I am thinking of modifying Aufit to try to generate good IPF file from bad input! This should be feasible in many cases has the "layout" for protected and non protected disks are known in most cases... but this is only plans
so good or bad only means something if you define your goal
kodak80 wrote:So AUFIT is not suitable for checking how good a Kryoflux or SCP dump is then if it is not showing real errors! Great that it can recover from the errors but it would be nice to see the raw track information and any possible errors with my dumps.
I guess HxC Floppy Emulator provides a better image of the disk data and layout (once converted to CTR) as it doesn't correct the errors like AUFIT seems to be.
HxC also shows no errors with the Kryoflux raw dump which makes it very difficult to test how good a dump is. I guess we have to convert to CTRaw to test a Kryoflux dump as this shows the error on track 27?
DrCoolZic wrote:Other problem hard to detect is whether or not a FD has been modified. I am working on this topic currently but it is hard.
DrCoolZic wrote:Turrican ... This one does not seems to have any "serious" protection. Only a strange MFM format 1x512 + 1x128 + 5x1024
Note that CTA from SPS report all track as modified? With my current version of Aufit (not sure if released) that have an experimental write splice detector I find 2 sector splices (front of id and between id/data) for almost all sectors. Are you sure this is an original?

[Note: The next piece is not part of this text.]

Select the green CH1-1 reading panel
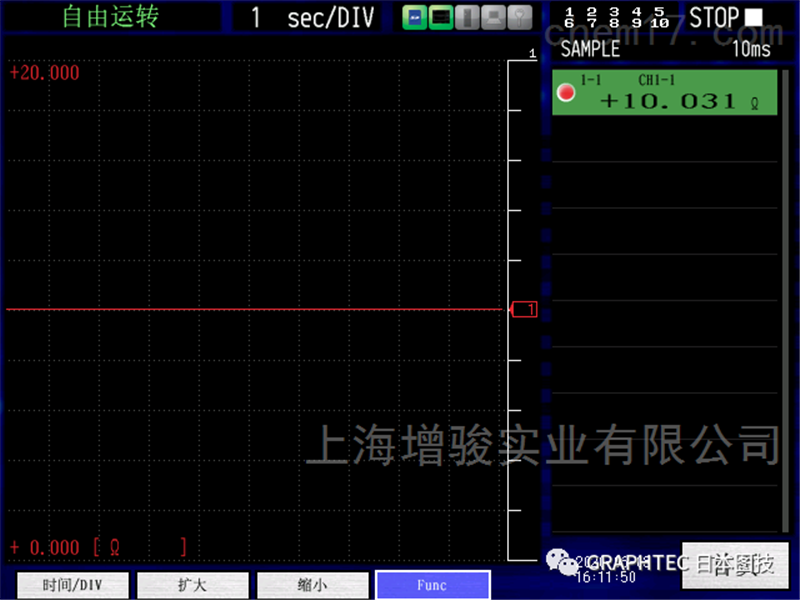[x=665, y=93]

ijor wrote:DrCoolZic wrote:Turrican ... This one does not seems to have any "serious" protection. Only a strange MFM format 1x512 + 1x128 + 5x1024
And this certainly IS a protection. Don't know what exactly you mean by "serious", but you can't copy that format with standard hardware..

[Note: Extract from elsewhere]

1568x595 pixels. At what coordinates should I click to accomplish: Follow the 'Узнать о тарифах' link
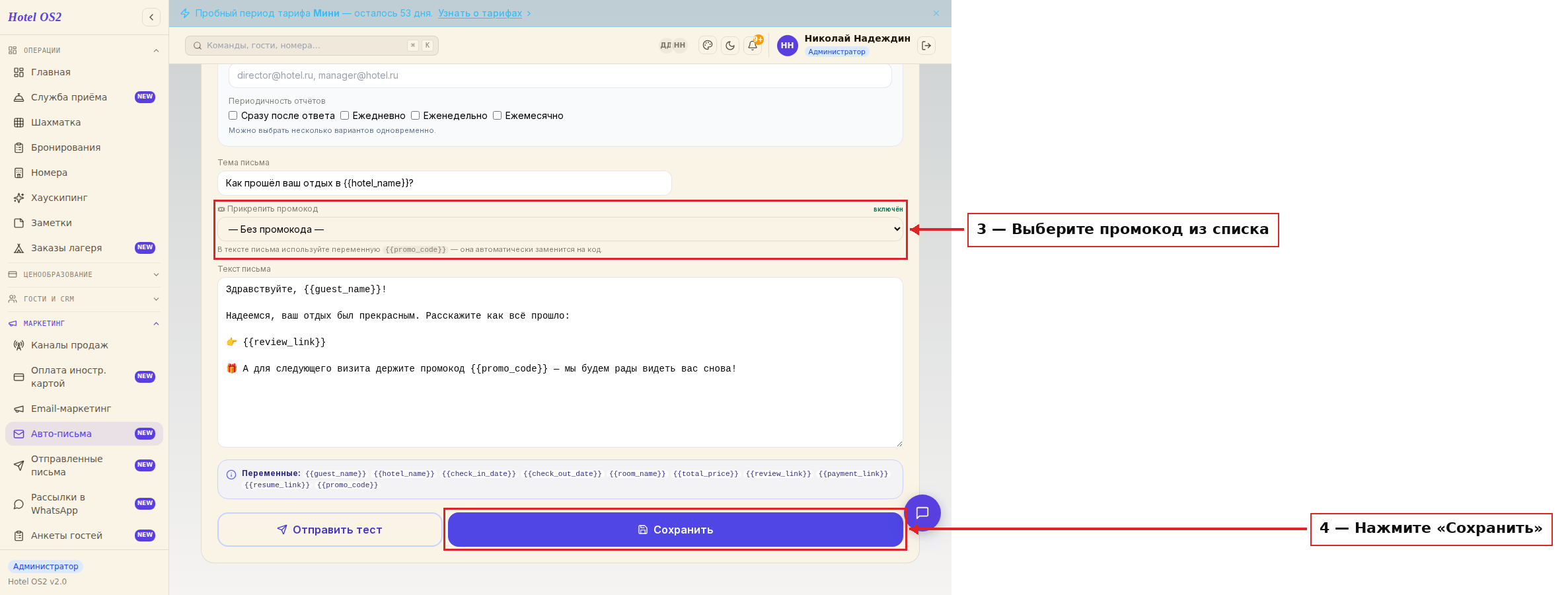[480, 13]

Ijor wrote:Note that CTA from SPS report all track as modified? With my current version of Aufit (not sure if released) that have an experimental write splice detector I find 2 sector splices (front of id and between id/data) for almost all sectors. Are you sure this is an original?
Multiple write splices doesn't necessarily mean that the disk was modified. Many original disks were recorded with two passes, or what seems to have multiple write splices. And of course that a single write splice doesn't guarantee that the disk was not modified or it's original.
DrCoolZic wrote:1x512 + 1x128 + 5x1024
...WD1772 supports 128/256/512/1024 bytes/sect so I think it should be possible to copy these tracks with std Atari HW? In other word I do not see anything that WD1772 cant do?